Por Patrícia Santos Pedrosa
Durante sete meses, de Setembro 2017 a Março 2018, a associação Mulheres na Arquitectura (MA), em conjunto com a Secção Regional Sul da Ordem dos Arquitectos, organizou o que esperamos que seja o primeiro ciclo 1, de vários, das Conversas Arquitectas: Modo(s) de (R)exitir 2. Como era afirmado no texto de apresentação, apesar de as mulheres, em 2017, representarem cerca de 44% de inscrições na Ordem dos Arquitectos 3 não surgem, tanto para o público em geral como entre pares, com uma visibilidade equivalente. O objectivo primeiro do ciclo de conversas era o de procurar questionar e perceber quem seriam e como viveriam as mulheres arquitectas e as diversas possibilidades e dificuldades da profissão.
Quase comemorando a fundação da MA, estas conversas iniciaram o que se espera que sejam discussões alargadas e diversificadas sobre as mulheres arquitectas e a profissão. Muitos são os debates que se encontram por fazer; muitos enfoques, muitas temáticas e muitas vozes que se podem e devem trazer aos palcos. Em consonância com uma inquietação que trespassa continentes e países, a MA e o ciclo de conversas alinham-se numa consciência de que é fundamental reflectir e discutir as questões de género, de equidade e de igualdade no interior da profissão. Inspiradas, entre outras, pelas diversas associações de mulheres arquitectas italianas, pela estado-unidense Equity by Design ou pela australiana Parlour instala-se a inevitabilidade de colocar debaixo dos holofotes o tema das mulheres enquanto profissionais, com direitos e oportunidades que se exigem iguais e que urge reclamar e garantir.
O formato decidido para este ciclo foi o de discutir a arquitectura e as suas intervenientes sob diferentes áreas de actuação.
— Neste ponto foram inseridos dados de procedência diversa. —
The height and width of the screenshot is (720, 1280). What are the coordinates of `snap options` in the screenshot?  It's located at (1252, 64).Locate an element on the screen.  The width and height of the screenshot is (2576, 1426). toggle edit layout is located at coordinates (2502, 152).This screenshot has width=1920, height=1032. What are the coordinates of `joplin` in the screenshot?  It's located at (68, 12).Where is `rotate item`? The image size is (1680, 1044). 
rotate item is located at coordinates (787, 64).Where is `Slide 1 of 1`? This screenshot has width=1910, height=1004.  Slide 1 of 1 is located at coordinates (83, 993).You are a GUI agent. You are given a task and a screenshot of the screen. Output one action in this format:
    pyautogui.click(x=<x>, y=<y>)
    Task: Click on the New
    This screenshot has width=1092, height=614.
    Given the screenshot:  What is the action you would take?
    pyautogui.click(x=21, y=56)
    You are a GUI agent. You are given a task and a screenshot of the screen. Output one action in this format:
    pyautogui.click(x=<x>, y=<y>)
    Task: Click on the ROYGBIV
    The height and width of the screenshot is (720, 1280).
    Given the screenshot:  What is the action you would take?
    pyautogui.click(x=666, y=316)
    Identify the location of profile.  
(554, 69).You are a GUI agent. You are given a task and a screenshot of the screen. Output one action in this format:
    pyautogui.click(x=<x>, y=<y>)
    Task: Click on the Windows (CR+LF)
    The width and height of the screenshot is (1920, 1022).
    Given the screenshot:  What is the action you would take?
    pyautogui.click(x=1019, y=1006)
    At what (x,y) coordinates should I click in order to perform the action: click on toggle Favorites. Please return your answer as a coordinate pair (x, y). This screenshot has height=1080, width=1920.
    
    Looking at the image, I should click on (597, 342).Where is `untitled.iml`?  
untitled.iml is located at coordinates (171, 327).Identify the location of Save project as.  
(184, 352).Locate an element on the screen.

A inaugurar, procurou-se colocar a discussão da arquitectura num contexto profissional português mais alargado. As ideias de especificidade dissolvem-se quando se cruzam com as condições e limitações num contexto lato das profissões, compreendendo-se assim que muitas das questões são transversais — feminização versus falta de presença nos lugares de topo das empresas, ateliers ou universidades, por exemplo —, principalmente no que respeita às profissões tradicionalmente masculinas, como é a prática da arquitectura 4.
Da segunda à quinta sessões, já mais focadas nas práticas arquitectónicas e organizadas em formato debate — com três a quatro convidadas e uma moderadora —, procurou-se ouvir e reflectir ao redor da experiência de mulheres arquitectas nas áreas do projecto e da obra, da investigação e do ensino, das práticas em expansão e, finalmente, da política 5. Dada a complexidade da profissão, ou de como a profissão tem amplas possibilidades de se concretizar, esta primeira experiência, organizada segundo grandes áreas de acção, tentou especular sobre esta diversidade, procurando reconhecer pontos próximos ou rupturas entre elas.
Reflectindo sobre o que foi dito e discutido, percebe-se que a consciência das questões de género e das limitações estruturalmente impostas por uma sociedade ainda machista surgem em processo de consolidação. Muitas foram as vezes em que nalguns pontos de vista estes temas são pouco considerados ou desvalorizados. Não são alheias a este posicionamento as outras condições de privilégio que, num contexto social mais alargado, as mulheres arquitectas tantas vezes encarnam (falamos de classe, raça, orientação sexual, educação, etc.). Ainda assim, em algumas das conversas, como na que se dedicou ao projecto e à obra, por exemplo, a politização das desigualdade de género, mais além inclusive da leitura através da experiência pessoal, soube focar a discussão e dar visibilidade à questão fundamental colocada em cima da mesa.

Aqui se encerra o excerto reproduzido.